Top of Source material

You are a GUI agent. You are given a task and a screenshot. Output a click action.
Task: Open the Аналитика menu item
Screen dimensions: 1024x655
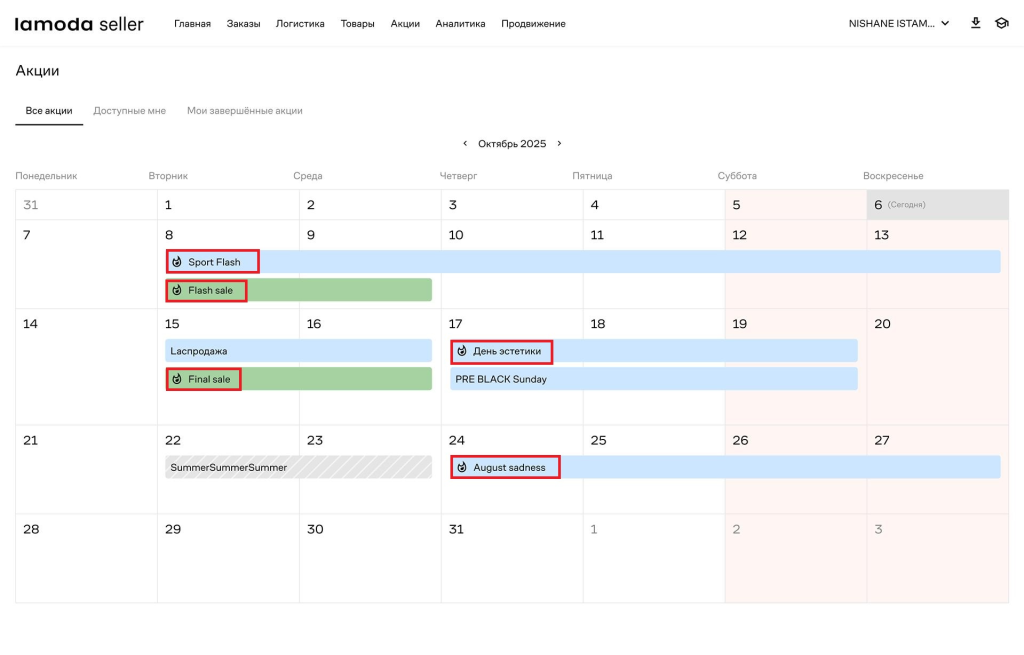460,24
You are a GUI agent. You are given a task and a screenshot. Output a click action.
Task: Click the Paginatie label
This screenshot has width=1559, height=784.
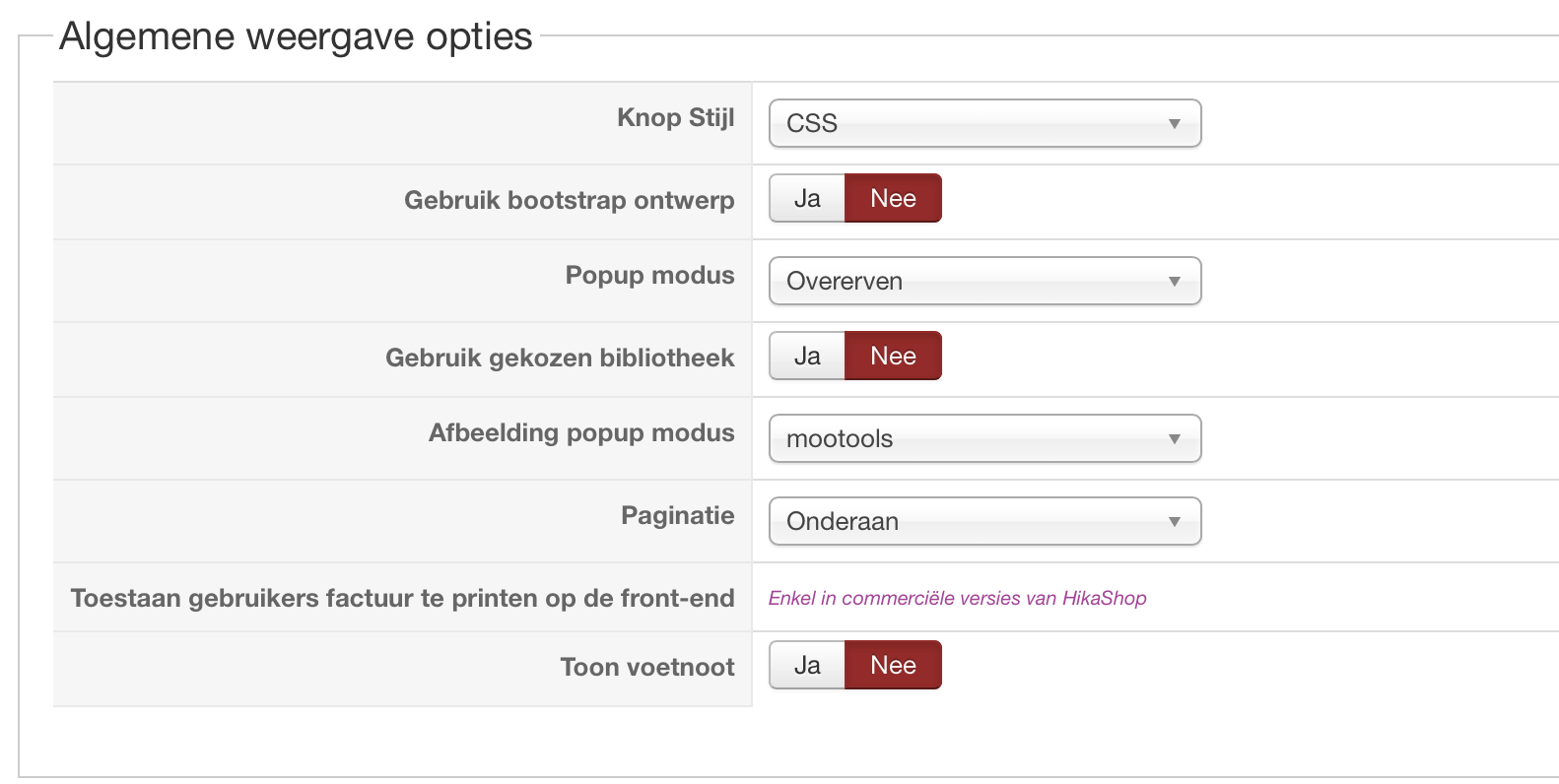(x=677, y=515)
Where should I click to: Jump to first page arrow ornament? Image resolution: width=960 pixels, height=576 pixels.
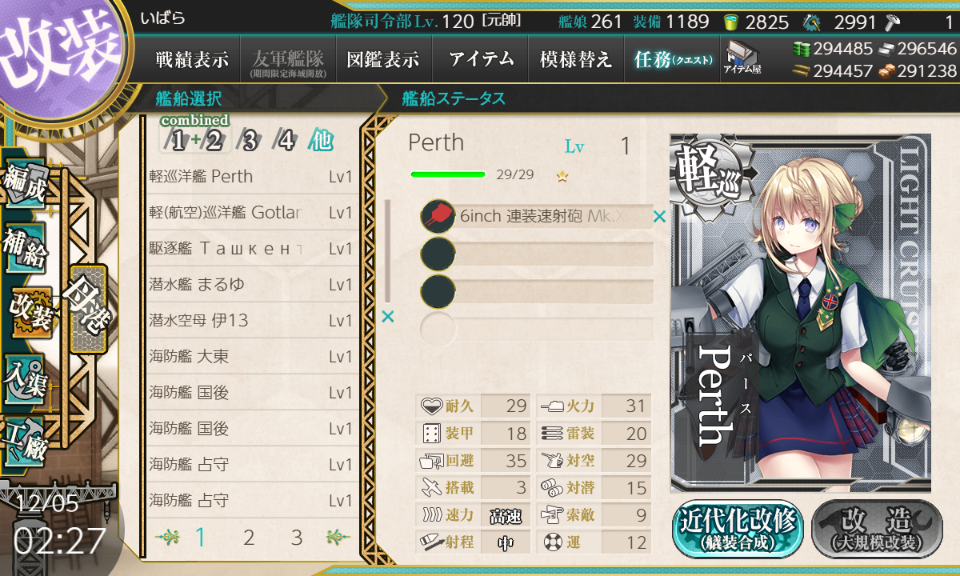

Bottom of Source material
Top of Source material

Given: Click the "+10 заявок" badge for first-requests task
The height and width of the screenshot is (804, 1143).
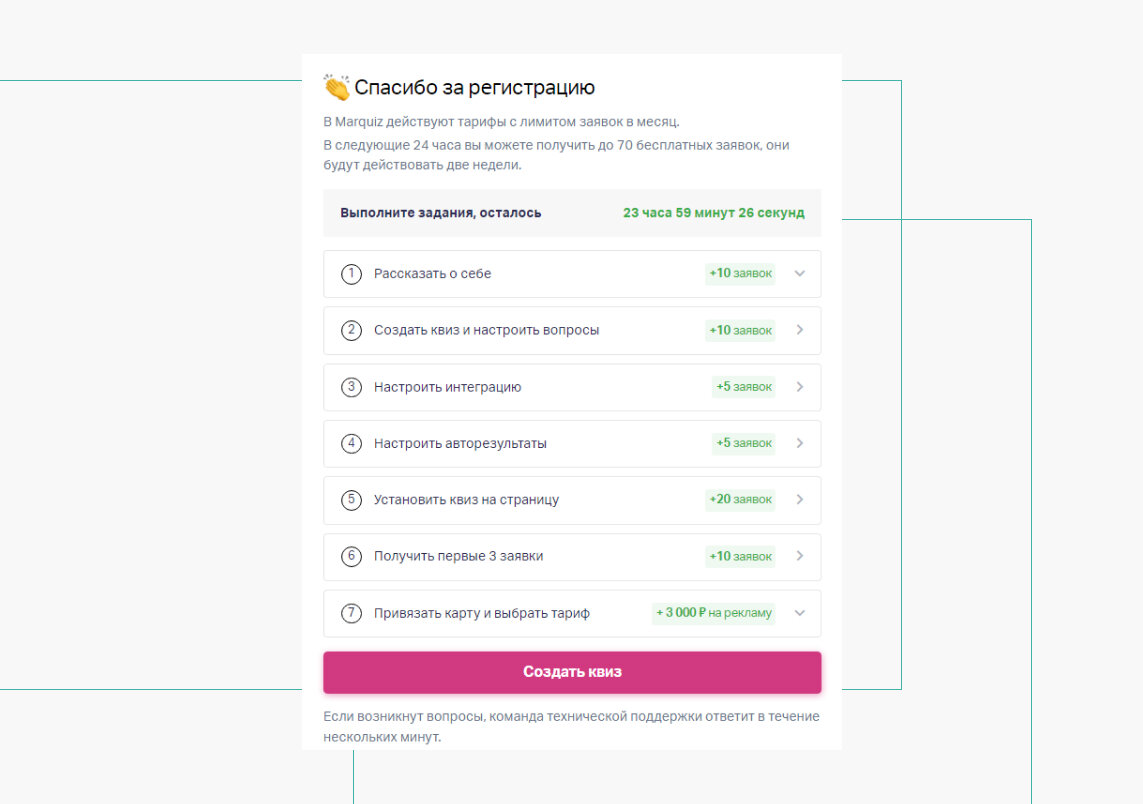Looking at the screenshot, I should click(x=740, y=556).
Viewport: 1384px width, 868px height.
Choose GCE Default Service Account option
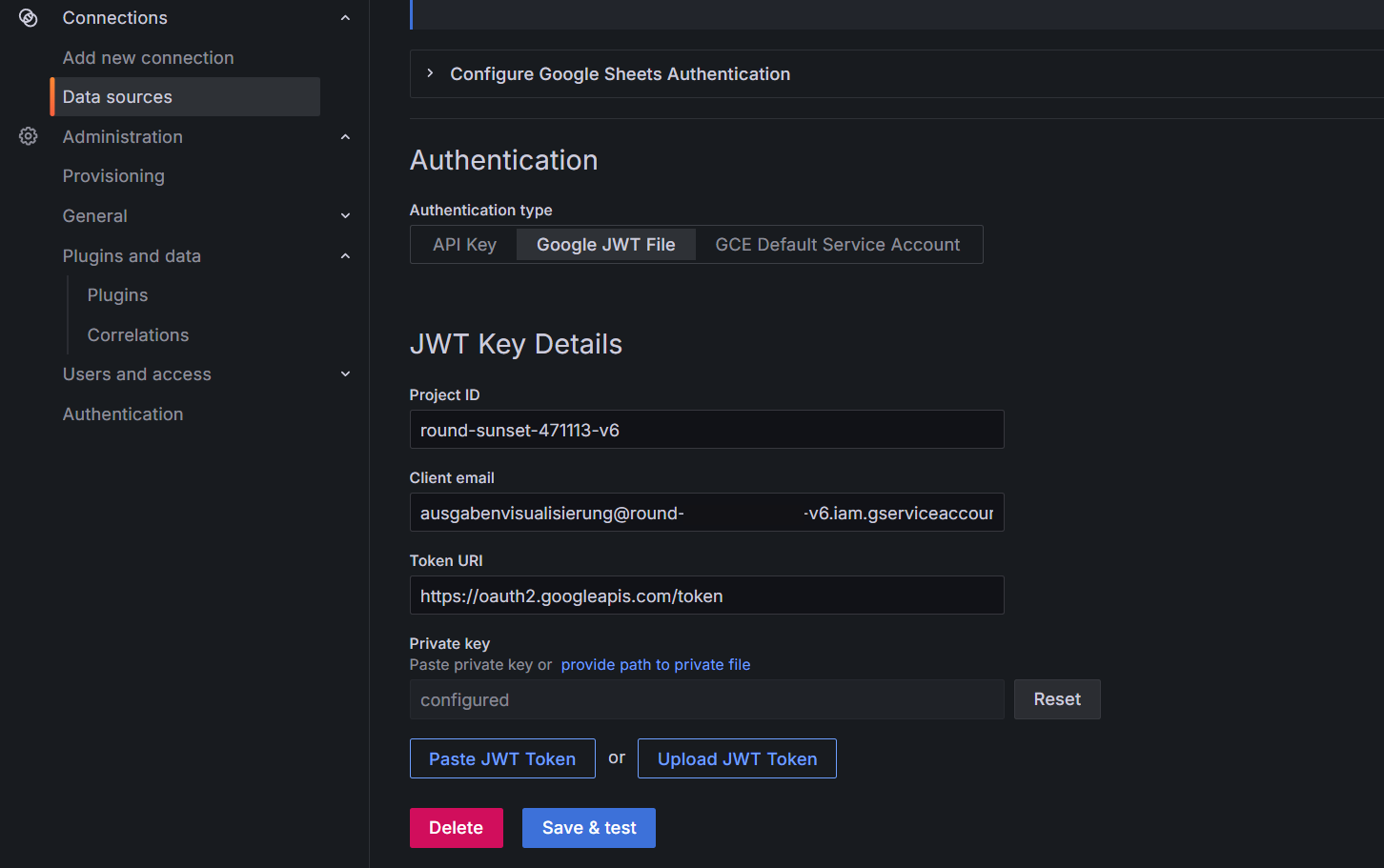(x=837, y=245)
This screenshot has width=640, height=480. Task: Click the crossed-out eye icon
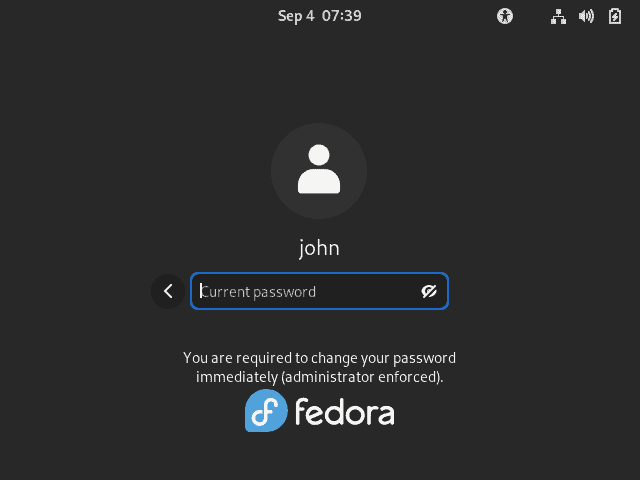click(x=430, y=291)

Bottom of Source material

## Prompt
Give the number of lines in the records above that contain the word "first". Reply with that number alone.

## Solution to this exercise
2